## WRITTEN INSTRUCTION
Copy out word for word everything from the line containing "You are a computer-use" down to the line containing "tap(1211, 20)", including both of those lines, and leave the pictures out of your answer.

## RECORDS FOR THIS TASK
------------------------------------------------------------

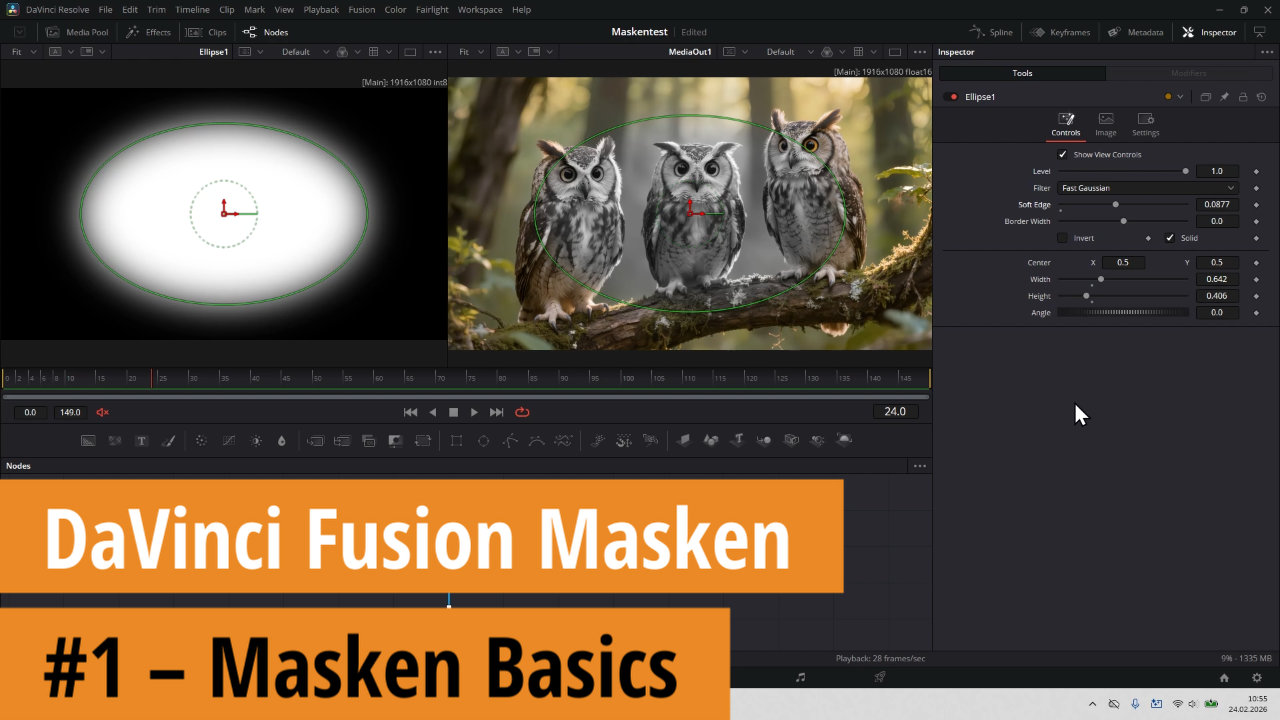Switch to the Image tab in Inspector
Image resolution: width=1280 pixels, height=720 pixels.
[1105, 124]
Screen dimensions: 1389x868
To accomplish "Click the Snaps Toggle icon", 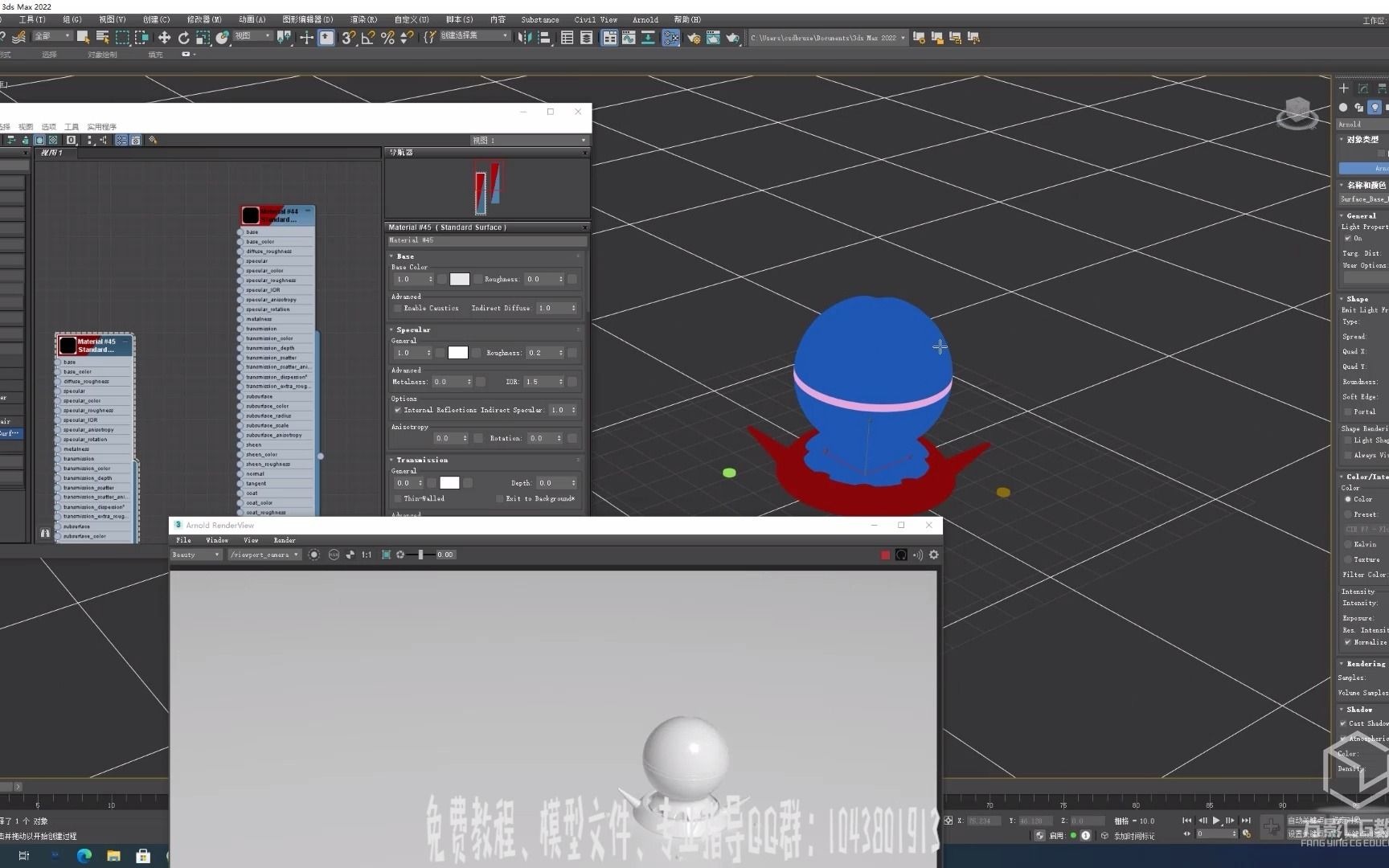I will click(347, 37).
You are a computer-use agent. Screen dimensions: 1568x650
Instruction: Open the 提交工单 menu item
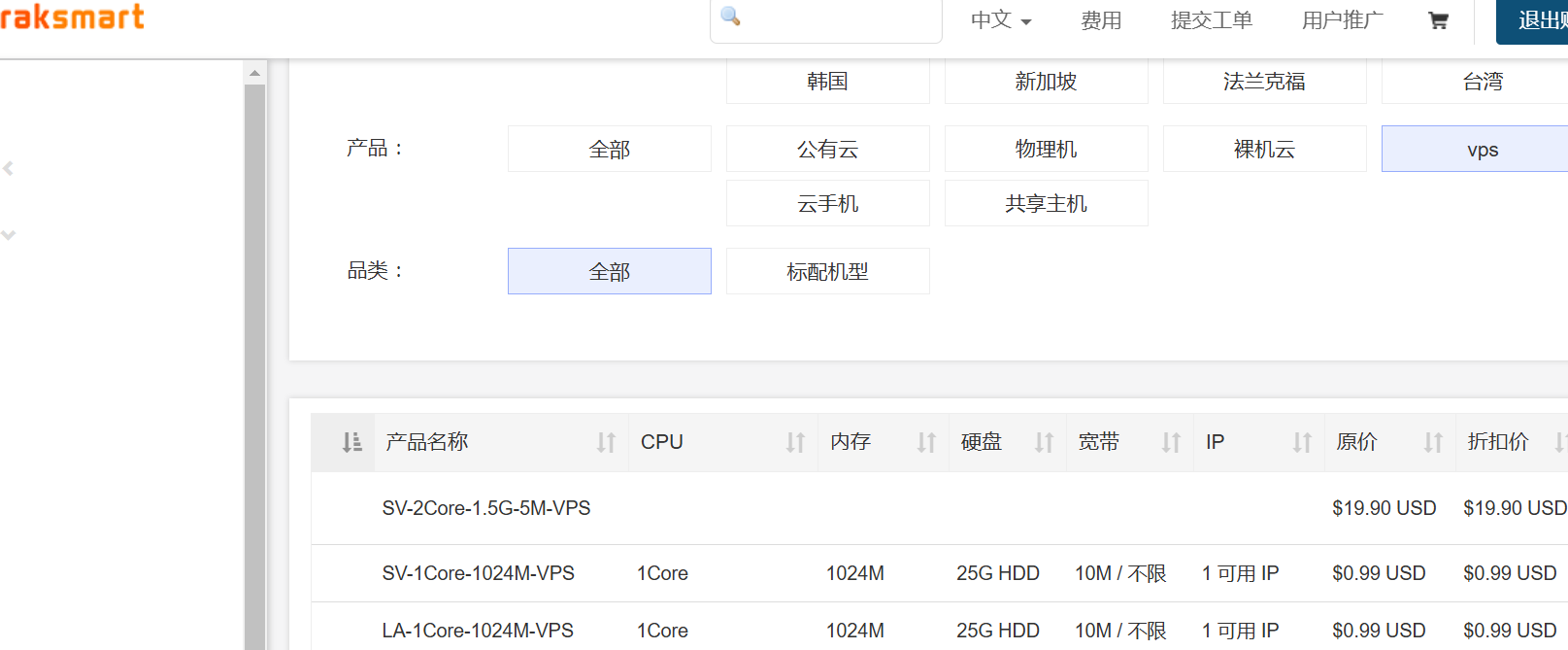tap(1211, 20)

------------------------------------------------------------

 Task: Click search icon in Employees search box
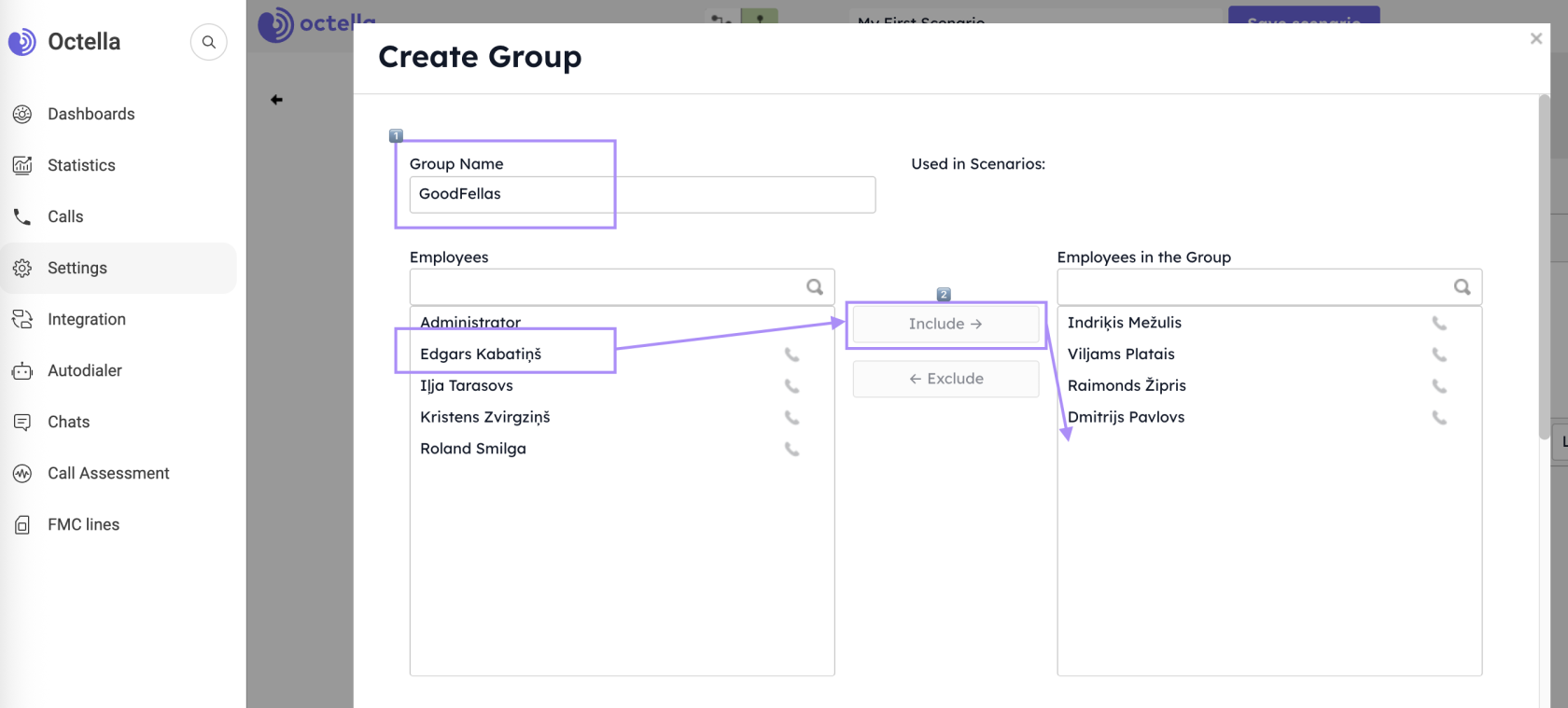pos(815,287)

------------------------------------------------------------

## EXERCISE OUTPUT
You are a computer-use agent. Screen dimensions: 1568x650
Instruction: Open the 提交工单 menu item
tap(1211, 20)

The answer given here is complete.